HPOs streamline information sharing across all levels of the organization. Information sharing is streamlined via communications channels set up with state of the art information technology. Internal communication is interactive and open exchange is rewarded. Typically, HPOs implement innovative ICT networks within their organization. While HPOs do streamline their information, they also share information across all levels of the organization to make sure that everyone is sharing in the same vision. An HPO is constantly improving their products, manufacturing processes, or services in order to gain a competitive advantage. These organizations focus on the efficiency of all aspects of their product. They implement various process and quality optimization models such as total quality management, Lean Six Sigma, quality circles, process re-engineering, and lean manufacturing.

HPOs have innovative human resources practices. For example, employees may be involved in the hiring process. All team members may be involved when hiring a new member to join that team. Human resources may also implement pay for knowledge or pay for skill programs where employees are monetarily rewarded for attending training sessions that further their skills and abilities. Generally, there is a more focused approach on training where specific skills are targeted by the organization through data collection and needs assessment. These skills are the focus of the training and development programs that are implemented by human resources. It is typical for these organizations to have an internal learning and organizational development team which dedicates its time to conducting skill and competency based needs assessments and then training employees where it is needed.

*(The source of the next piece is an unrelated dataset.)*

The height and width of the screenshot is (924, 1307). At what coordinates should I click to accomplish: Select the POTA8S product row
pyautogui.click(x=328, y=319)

=== Flexibility and adaptability ===
The success of HPOs are due to their ability to have structures in place that allow them to quickly adjust to the environment that they operate within. HPOs have the ability to reconfigure themselves to meet the demands of the marketplace and avoid its threats. HPOs constantly survey and monitor the environment to understand the context of their business, identify trends, and seek out any competitors. A HPO's growth is facilitated by creating partnerships and creating networks with other organizations after careful examination of the value added by entering into these relationships. They have high external orientation and strive to meet customer demands. They meet and exceed customer demands by fostering close relationships with customers, understanding their customers' values, and being responsive to their customers' needs. HPOs maintain relationships with their stakeholders by creating mutual relationships.